God Keeps What Is His

During my quiet time, I had worship music playing in the background. Without warning, the theme from Schindler’s List came on. It is a piece of music Carol and I both struggle to listen to. It carries too much weight, too much sorrow, too much history. Yet instead of turning it off, I let it play. As it did, my thoughts began to move in a direction I did not expect.
That music does not just tell a story; it remembers one. It carries the grief of a people who have been hunted, scattered, and nearly erased. It led me to think about three realities that have stood at the center of human hatred and conflict for thousands of years: the Jewish people, Christianity, and the city of Jerusalem. These are not random targets of history. They are connected by one unchanging reason: God declared them His own.
The Jewish people have endured persecution unlike any other group in human history. From slavery in Egypt, exile in Babylon, and dispersion under Rome, to medieval pogroms, expulsions across Europe, and the Holocaust, generation after generation has tried to erase them. Entire empires committed themselves to their destruction and failed. Egypt, Assyria, Babylon, Rome, and Nazi Germany are gone. The Jewish people remain. This endurance is not accidental. God said, “I will take you as My own people, and I will be your God.” Hatred toward the Jews has never been merely political or racial at its core; it is spiritual.
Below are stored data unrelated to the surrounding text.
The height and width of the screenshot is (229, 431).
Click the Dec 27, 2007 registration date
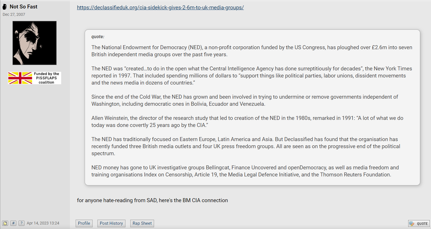tap(14, 14)
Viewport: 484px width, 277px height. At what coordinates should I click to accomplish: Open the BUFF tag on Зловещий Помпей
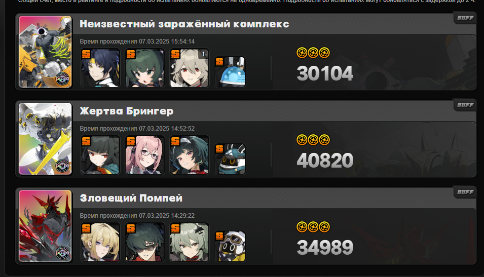coord(465,192)
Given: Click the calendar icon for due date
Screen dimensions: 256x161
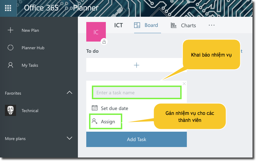Looking at the screenshot, I should (95, 108).
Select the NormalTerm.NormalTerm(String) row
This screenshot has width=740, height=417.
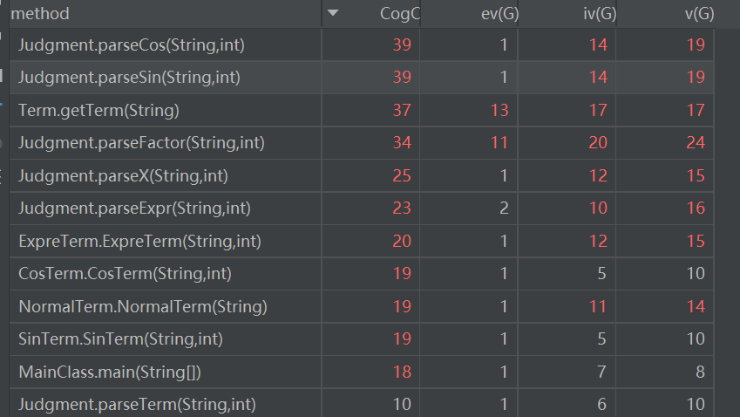pos(362,306)
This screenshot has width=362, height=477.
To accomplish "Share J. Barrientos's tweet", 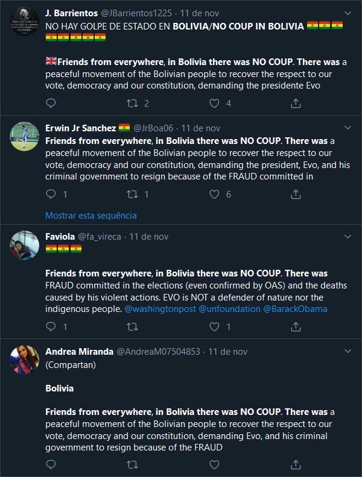I will click(296, 104).
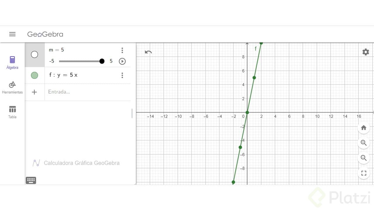This screenshot has width=374, height=210.
Task: Click the m slider track
Action: point(80,61)
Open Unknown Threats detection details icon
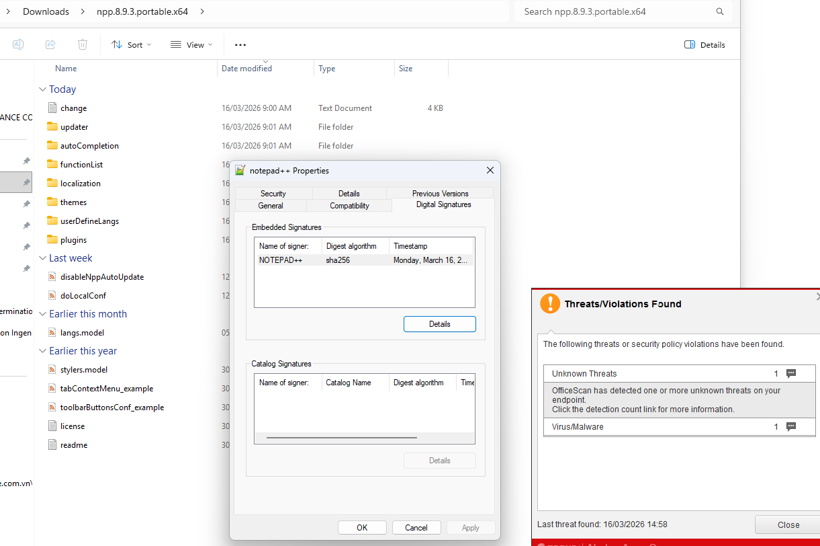 point(790,374)
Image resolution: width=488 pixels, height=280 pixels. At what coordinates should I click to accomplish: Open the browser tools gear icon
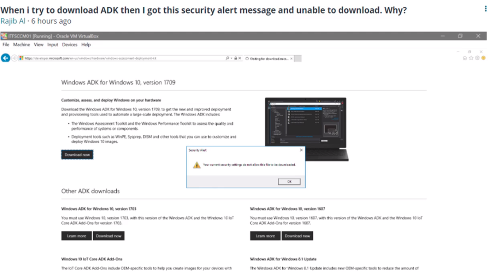pos(477,58)
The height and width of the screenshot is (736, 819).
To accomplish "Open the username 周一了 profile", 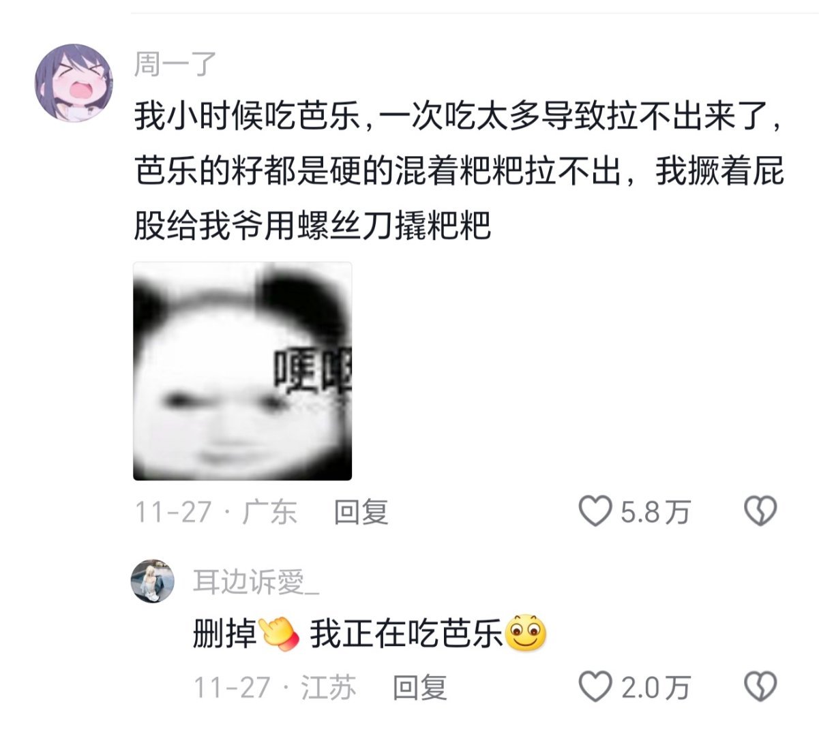I will click(x=175, y=65).
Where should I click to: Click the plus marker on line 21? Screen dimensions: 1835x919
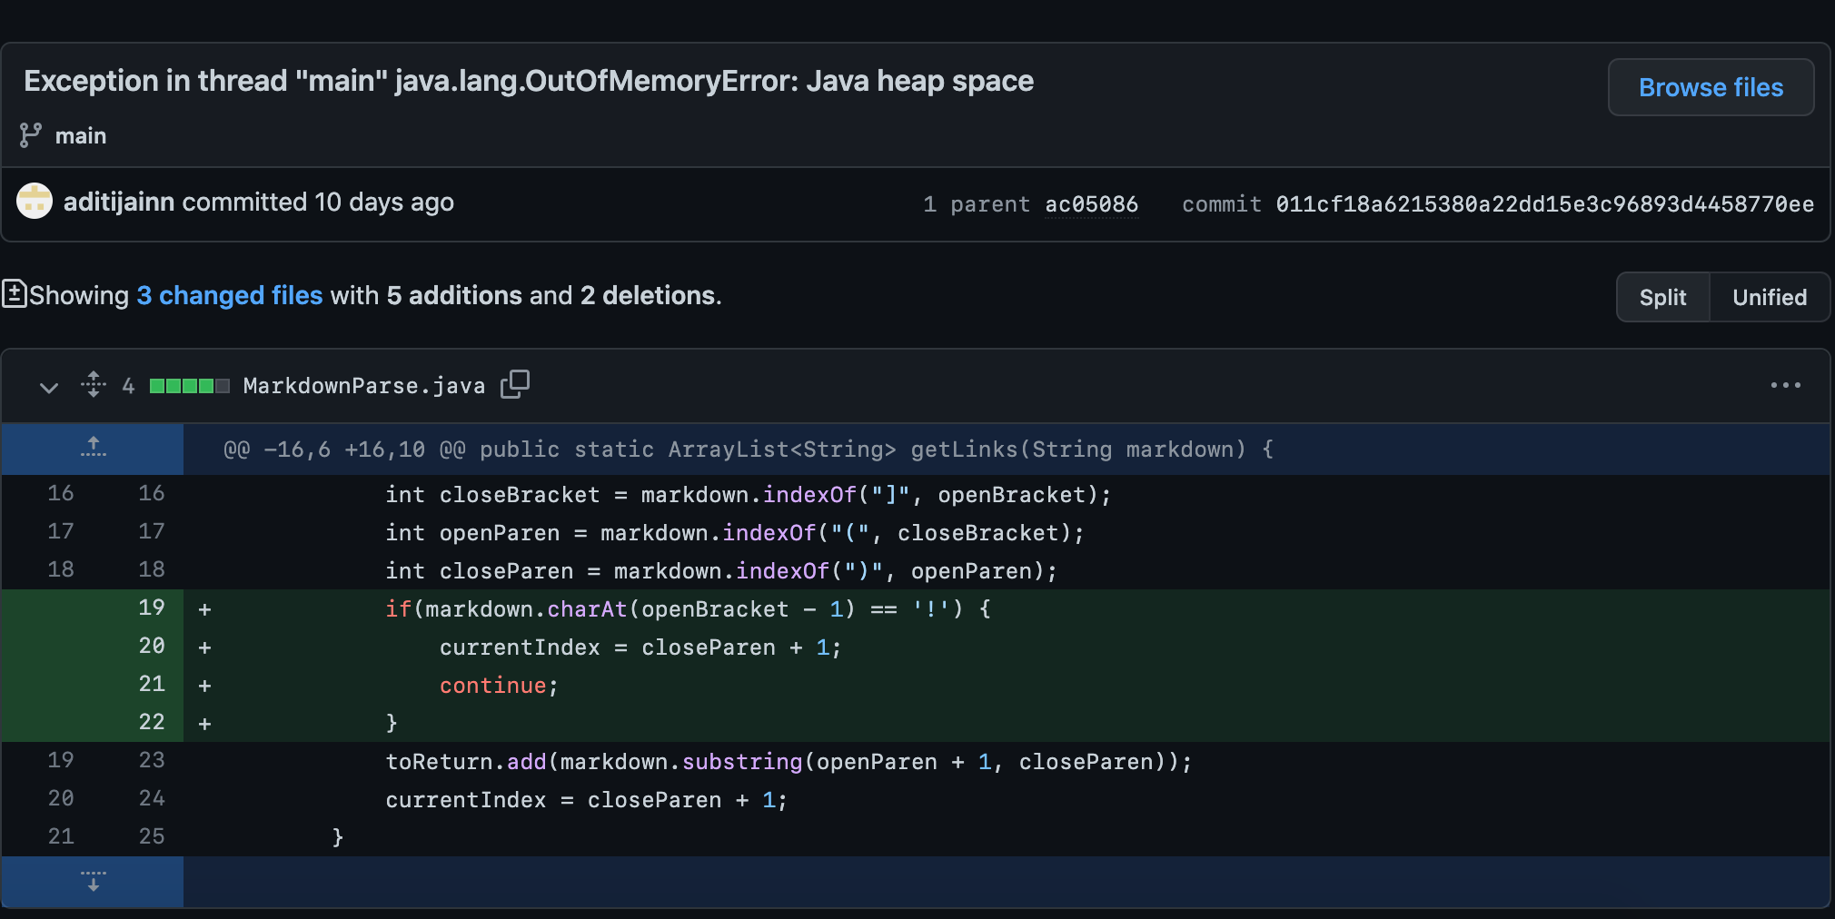pyautogui.click(x=204, y=687)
Satan has always opposed what God has chosen, believing that if he could destroy the people of covenant, he could call God’s promises into question.
Christianity bears the same mark of opposition. From the first century onward, believers were imprisoned, burned, crucified, and fed to lions, not for violence, but for confession. Rome persecuted Christians because they would not declare Caesar lord. Today, Christianity remains the most persecuted faith in the world, with believers imprisoned or killed simply for naming the name of Christ. Scripture explains why: the church is called the bride of Christ. Jesus Himself warned, “If the world hates you, keep in mind that it hated Me first.” The enemy understands that to attack the bride is to defy the Bridegroom. Yet history shows that martyrdom has never weakened the church. As Tertullian observed long ago, “The blood of the martyrs is the seed of the church.”
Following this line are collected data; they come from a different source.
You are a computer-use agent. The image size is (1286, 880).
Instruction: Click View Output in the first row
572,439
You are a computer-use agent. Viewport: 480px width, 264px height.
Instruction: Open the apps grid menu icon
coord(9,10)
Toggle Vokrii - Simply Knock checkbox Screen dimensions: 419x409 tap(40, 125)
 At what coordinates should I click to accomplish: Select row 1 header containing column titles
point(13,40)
Then there is Jerusalem, a city no larger than many modern towns, yet fought over more than any other city in history. Destroyed and rebuilt, conquered by Babylonians, Romans, Crusaders, and empires long forgotten, Jerusalem continues to draw the world’s attention and conflict. Why? Because God said, “I have chosen Jerusalem, that My name may be there.” Jerusalem is more than land; it is testimony. As long as it stands, it declares that God enters history, chooses places, and keeps His word. Satan believes that if he can destroy the city God chose, he can deny God’s authority and escape judgment. Yet Jerusalem still stands, scarred, divided, and contested, but enduring.
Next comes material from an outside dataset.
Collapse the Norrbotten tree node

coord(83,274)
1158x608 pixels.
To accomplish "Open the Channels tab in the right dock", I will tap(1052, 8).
As that music faded this morning, one truth remained clear to me. The enemy’s strategy has never changed: destroy what God loves, oppose what God chooses, and silence what God declares His own. History tells a different story. The Jewish people endure. The church continues to grow. Jerusalem remains. What was meant for destruction has instead become evidence of God’s faithfulness.
The enemy resists, history records, and God remains faithful.